In France, any request to carry out research involving human beings is evaluated by two distinct and independent structures: the ANSM (National Agency for the Safety of Health Products) and the CPP (Committees for the Protection of Persons). Those two bodies are decision-making bodies, since both must issue a favorable opinion before clinical research can be initiated. Within the next year, trials wishing to include French patients will be able to submit their clinical research application in any European country. However, even with this change in regulations, the ANSM and CPP will still have to approve the trial within France. The French CPPs are commonly referred to as ethics committees, since they analyze the research through the perspective of medical ethics. They have equivalents in most European countries. Amongst other things, they evaluate the following criteria: the honesty of the previous work on which the trial was proposed, the beneficence and foreseeable non-abuse towards the patient included (absence of unjustified analyses), the appropriateness of the trial (adequacy of the objectives and evaluation criteria), the adequacy of the human and material resources, and the fairness to the patient (clarity of information).
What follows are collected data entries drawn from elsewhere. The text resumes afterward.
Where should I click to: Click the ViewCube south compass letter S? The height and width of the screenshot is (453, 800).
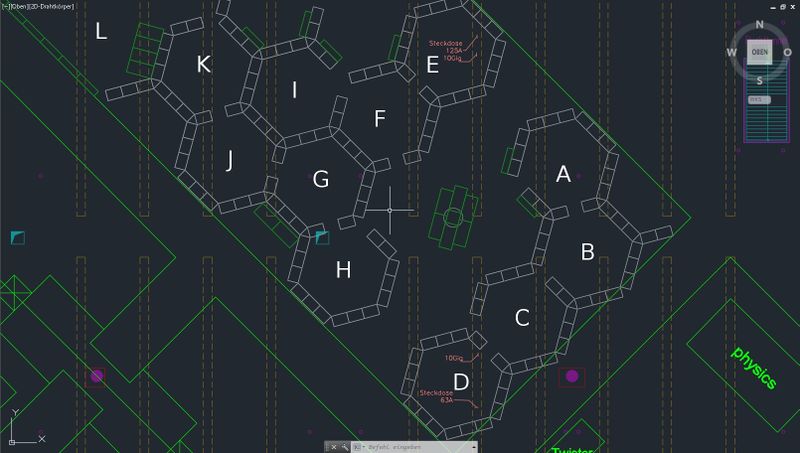click(x=760, y=81)
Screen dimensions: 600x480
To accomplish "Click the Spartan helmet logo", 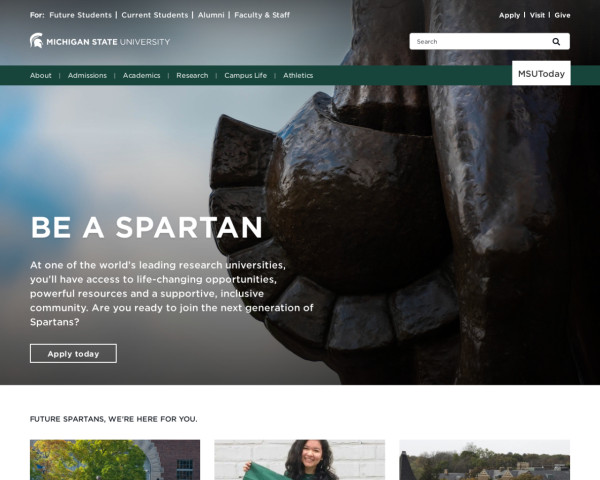I will click(36, 41).
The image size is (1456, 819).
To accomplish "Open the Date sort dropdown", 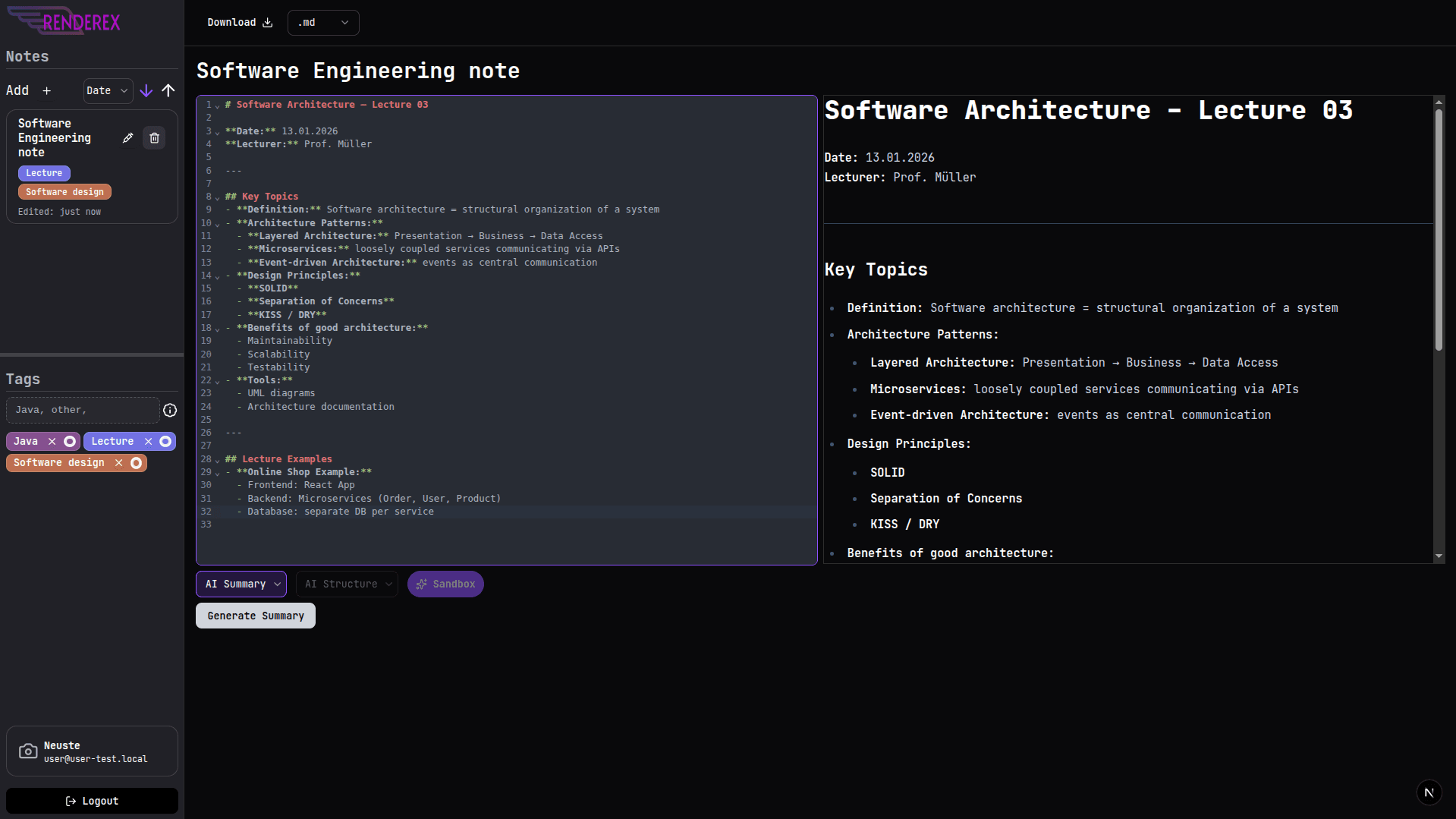I will [108, 91].
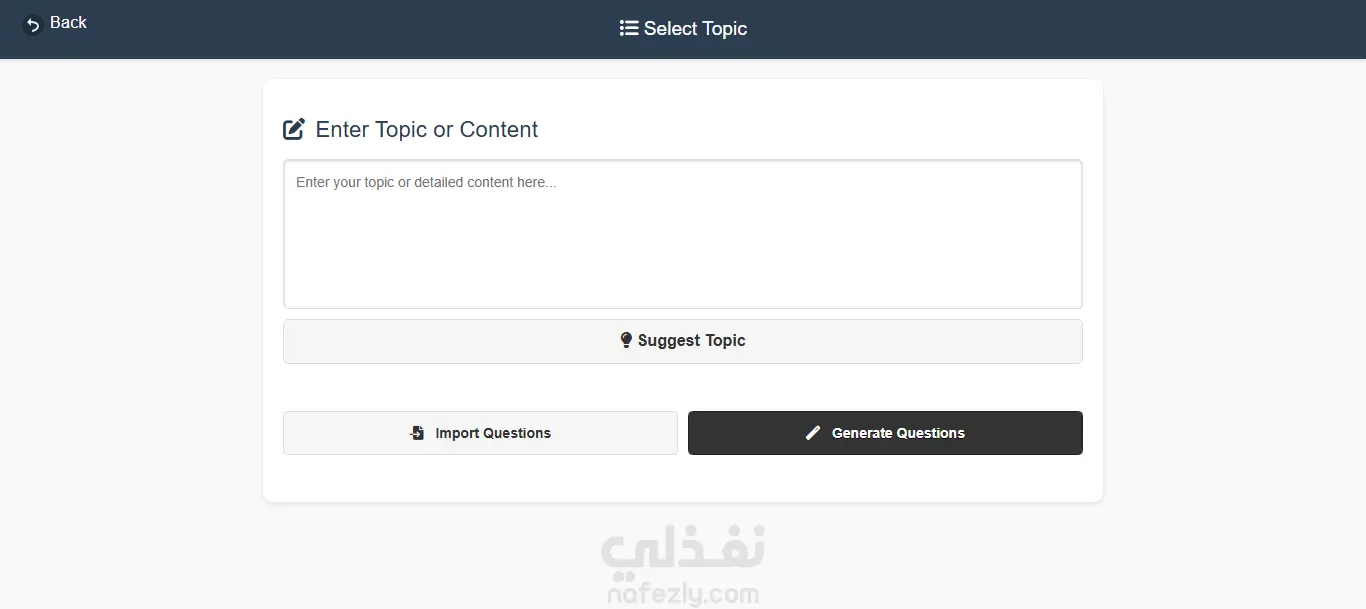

These criteria may slightly differ from one country to another—a difference which has been particularly highlighted during the pandemic—leading to disparate degrees of allowance between European countries. There is competition between European countries for the organization of clinical trials, with each wanting to be the most attractive to sponsors of these trials. Thus, in order to ensure that the comparative strength or weakness of the criteria for approval of clinical research does not become a key determinant of the country in which clinical trials are conducted, it would be of particular interest for European ethical structures to harmonize their requirements.